Dowód: notatka informacyjna k.16,

Powódka odczuła wstrząs po zdarzeniu jednakże nie wezwała pogotowia, do domu dotarła przy pomocy brata. Obrażenia których doznała to stłuczenie klatki piersiowej i przeciążenie kręgosłupa. Powódka odczuwała dolegliwości, w szczególności bóle kręgosłupa, miała trudności z wykonywaniem codziennych czynności samoobsługowych. W czynnościach życia codziennego pomagała jej sąsiadka. W dniu 8 stycznia 2013r. powódka zgłosiła się do lekarza rodzinnego, który między innymi zalecił jej pilne wykonanie komputerowej tomografii kręgosłupa. Z opisu wyniku badania KT zawartego w dokumentacji medycznej sporządzonej w Poradni neurologicznej wynika, iż stwierdzono w nim zmiany zwyrodnieniowe w postaci wypuklin krążków międzyrdzeniowych. Zmian pourazowych nie stwierdzono. Po zdarzeniu z dnia 4 stycznia 2013r. powódka wielokrotnie udawała się do lekarza rodzinnego, w dokumentacji medycznej wielokrotnie pojawia się przywołanie tego zdarzenia. Powódka korzystała również z konsultacji neurologicznych, w których także powoływała się na wypadek komunikacyjny z dnia 4 stycznia 2013r. Po zdarzeniu powódka cierpiała na zespół bólowo-korzeniowy, występowały u niej również zaburzenia adaptacyjne. Występujące u powódki zmiany zwyrodnieniowo-dyskopatyczne kręgosłupa mogły u powódki wywołać nasilenie dolegliwości związanych z wypadkiem, tj. objawów zespołu bólowo-korzeniowego. Inaczej bowiem na uraz reaguje zdrowy kręgosłup a inaczej kręgosłup obciążony schorzeniami. Nawet niewielki uraz u osoby ze zmianami zwyrodnieniowo-dyskopatycznymi kręgosłupa znacznie nasila bóle o charakterze korzeniowym.

Dowód: dokumentacja medyczna k.21-32,

dokumentacja medyczna k.33-34,

zeznania świadków B. O. k.231-232,

R. S. k. 232-233,

S. S. k.233

opinia sądowo-neurologiczna k.349-353

Przed wypadkiem w dniu 4 stycznia 2013r. powódka miała problemy ze zdrowiem, cierpiała na wiele chorób m.in. na miażdżycę, nadciśnienie, dnę moczanową, żylaki, osteoporozę, przewlekła niewydolność serca, utrwalone migotanie przedsionków, choroba niedokrwienna serca, choroba zwyrodnieniowa stawów kręgosłupa, obustronna endoprotezoplastyka kolan, wielopoziomowa dyskopatia, przewlekły zespół bólowo-zawrotowy głowy, choroba uchyłkowa jelita grubego. Ze względu na liczne schorzenia miała problemy z poruszaniem się, chodziła o kulach, korzystała z zabiegów rehabilitacyjnych. Z zawodu powódka jest księgową, w czasie zdarzenia była już na rencie, pobiera świadczenie z ZUS w wysokości 1.782zł miesięcznie. Powódka w chwili zdarzenia miała 74 lata.

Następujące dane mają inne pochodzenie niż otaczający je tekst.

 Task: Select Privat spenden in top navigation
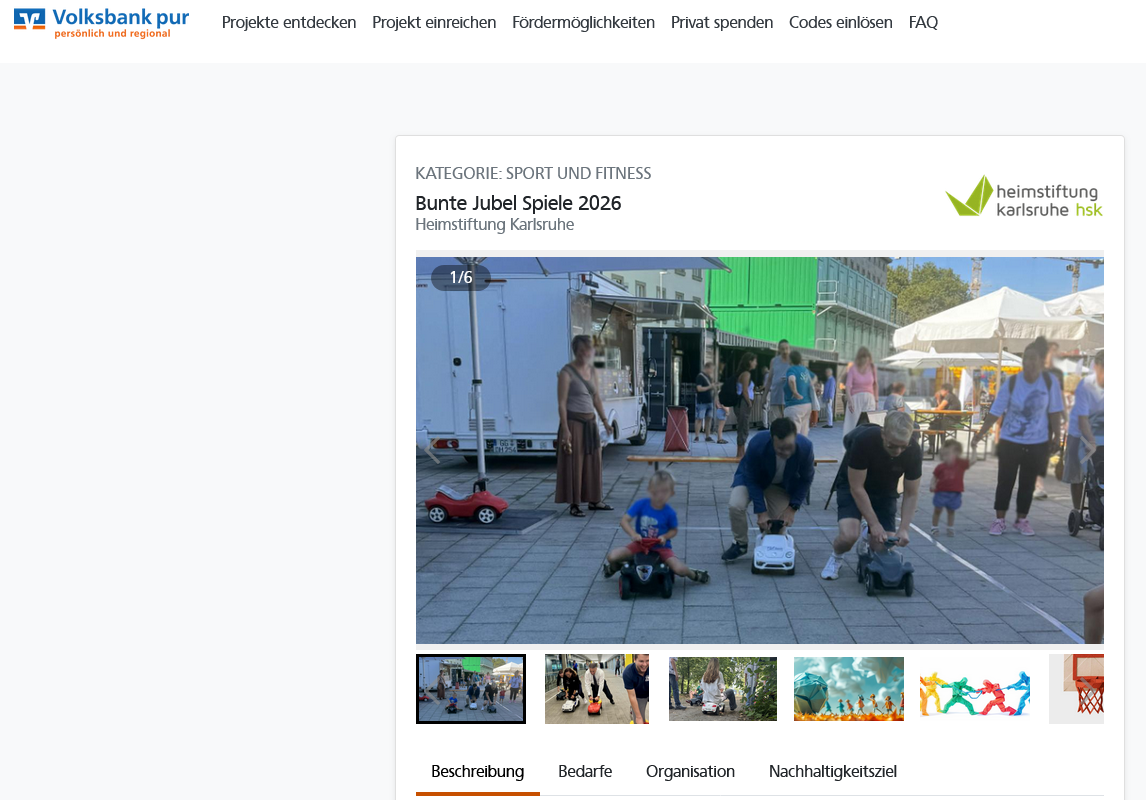[721, 22]
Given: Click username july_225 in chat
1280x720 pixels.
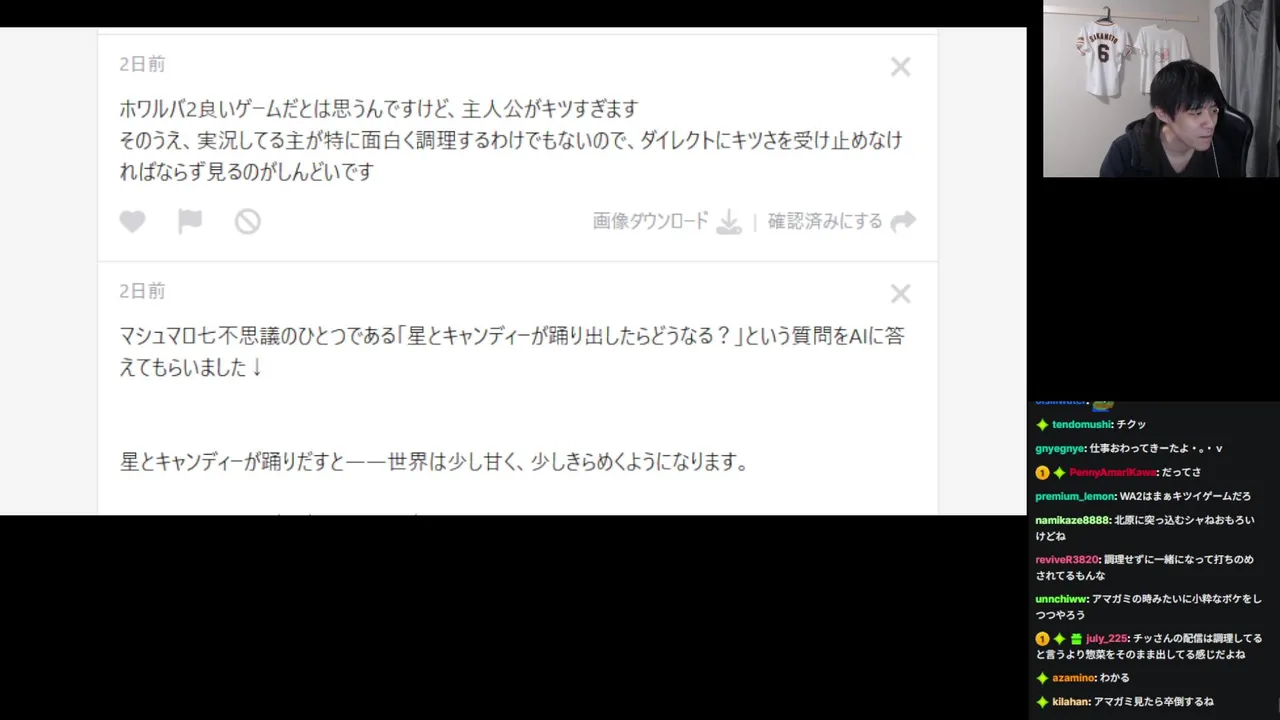Looking at the screenshot, I should (1107, 638).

Dowód: zeznania świadka B. O. k.231-232,

Dowód: dokumentacja medyczna k.21-32,

wyjaśnienia powódki k.391-393

Powódka zgłosiła szkodę pozwanej, która przeprowadziła postępowanie szkodowe, w wyniku którego odmówiła przyznania powódce zadośćuczynienia.

Dowód: pismo z dnia 10 kwietnia 2013r. k.17-18,

pismo z dnia 22 maja 2013r. k.19-20

Sąd zważył, co następuje:

Powództwo okazało się częściowo uzasadnione.

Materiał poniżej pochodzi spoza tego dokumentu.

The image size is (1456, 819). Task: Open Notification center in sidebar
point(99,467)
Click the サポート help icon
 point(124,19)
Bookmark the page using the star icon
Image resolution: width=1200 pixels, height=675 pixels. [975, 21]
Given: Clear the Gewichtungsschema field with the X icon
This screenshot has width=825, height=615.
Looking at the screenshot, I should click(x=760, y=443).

W niniejszej sprawie poza sporem był fakt zaistnienia zdarzenia w dniu 4 stycznia 2013r. oraz jego przebieg. Pozwana kwestionowała natomiast zarówno swoją odpowiedzialność z tytułu powyższego zdarzenia jak i wysokość żądanej kwoty.

Sąd uznał, że co do zasady uzasadnione jest stanowisko powódki, iż w wyniku najechania na jej samochód przez samochód ciężarowy marki O. (...) doznała ona krzywdy. Powódka przed zdarzeniem miała problemy ze zdrowiem, cierpiała na wiele schorzeń, które istniały także po zdarzeniu z 4 stycznia 2013r. i które nie pozostawały z nim w związku. Nie oznacza to jednak, iż nie odczuła ona negatywnych skutków przedmiotowego wypadku. Samo uczestniczenie w takim zdarzeniu wiąże się z odczuwanym dyskomfortem, który jest tym większy jeżeli dotyczy osoby w starszym wieku i schorowanej. Sąd daje wiarę biegłemu sądowemu z zakresu neurologii, który stwierdził, iż u osoby posiadającej zmiany zwyrodnieniowo-dyskopatyczne kręgosłupa, a takie występują u powódki, nawet niewielki uraz nasila dolegliwości bólowe. Dlatego też Sąd co do zasady uznał odpowiedzialność pozwanej za skutki zdarzenia wywołanego przez kierowcę pojazdu posiadającego ubezpieczenie w pozwanym (...).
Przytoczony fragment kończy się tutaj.